La conseillère du district Aylmer, Audrey Bureau
La conseillère du district Aylmer, Audrey Bureau

Audrey Bureau a versé 700 $ de fonds publics à sa mère

Mathieu Bélanger
Mathieu Bélanger
Le Droit
EXCLUSIF / La conseillère du district Aylmer, Audrey Bureau, a contrevenu au code d’éthique des membres du conseil et s’est placée dans une situation de conflit d’intérêts, en juin 2019, en versant à sa mère, Christiane Gourde, la somme de 700 $ provenant de son budget de frais de recherche pour la distribution de son bulletin de quartier, a appris Le Droit.

Cette somme apparaît dans le dernier rapport des dépenses de recherche et de soutien des conseillers rendu public en février. Interpellée à ce sujet, la conseillère a précisé avoir remis les 700 $ à la Ville après avoir été avertie par l’administration, il y a quelques semaines, de l’illégalité de son geste. Le service des communications a confirmé que Mme Bureau avait remboursé à la Ville la somme payée à sa mère. 

La conseillère soutient toutefois avoir obtenu l’autorisation préalable du service du greffe, en juin dernier, avant de verser les 700 $ provenant de fonds publics à sa mère. «J’avais l’autorisation de le faire, dit-elle. J’avais fait la vérification auprès du greffe parce que je me posais la question. La dépense a été admise et le service des finances a émis le chèque pour que je sois remboursée. Alors, non seulement le service du greffe a répondu à ma question et m’a dit que c’était correct, le service des finances a vu la dépense et me l’a remboursée. Là, la Ville, dans un processus quelconque, a révisé sa décision et on m’a dit que ce n’était finalement pas autorisé.»

Après plusieurs échanges de courriels, le service des communications a rappelé que la politique des frais de recherche et de soutien est appliquée conjointement par le service du greffe et le service des finances.


« J’avais l’autorisation de le faire. [...] Non seulement le service du greffe a répondu à ma question et m’a dit que c’était correct, le service des finances a vu la dépense et me l’a remboursée. »
Audrey Bureau

«Toutefois, les employés qui traitent ces demandes ne connaissent pas nécessairement tous les liens familiaux ou autres des élus et plus particulièrement lorsque les noms de famille sont différents, a précisé la Ville. Un employé peut donc avoir autorisé la dépense sans avoir fait le lien familial. Pour sa part, l’employé qui a fait la vérification était au fait de ce lien familial. La Ville a donc demandé un remboursement de la part de Mme Bureau et le remboursement a été fait.»

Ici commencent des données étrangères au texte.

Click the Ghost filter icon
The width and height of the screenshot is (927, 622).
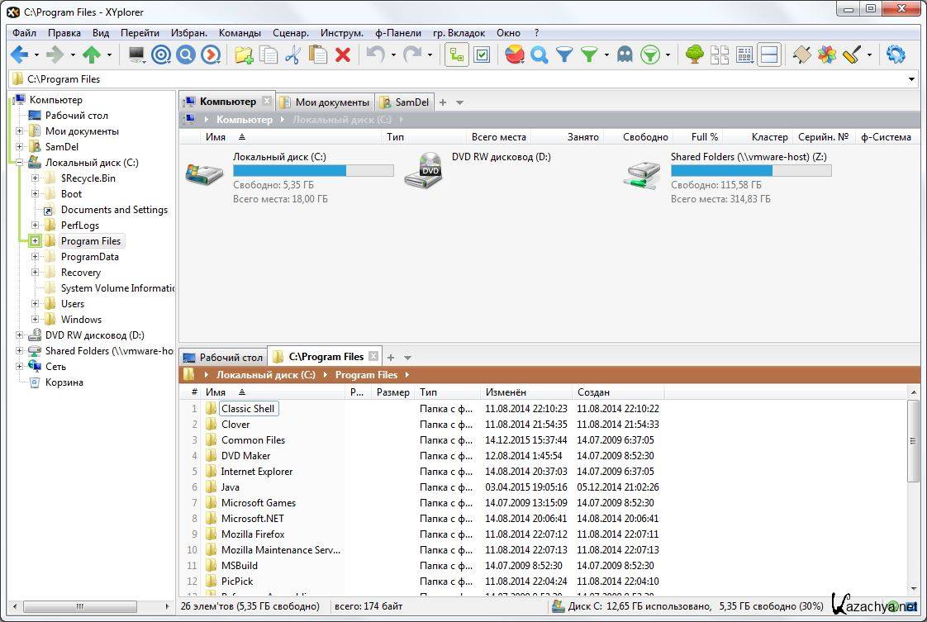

Le code d’éthique des membres du conseil municipal de la Ville de Gatineau est clair. L’article 3.2 précise que tout membre du conseil municipal ne doit pas se placer dans une situation ou son intérêt personnel ou celui de son conjoint, d’un membre de sa famille, d’un proche, d’un associé ou d’un partenaire d’affaires peut influencer sur l’exercice de ses fonctions. Il est ajouté qu’un membre du conseil municipal ne peut conclure de contrat avec son conjoint, un membre de sa famille ou de la famille de son conjoint ou un proche.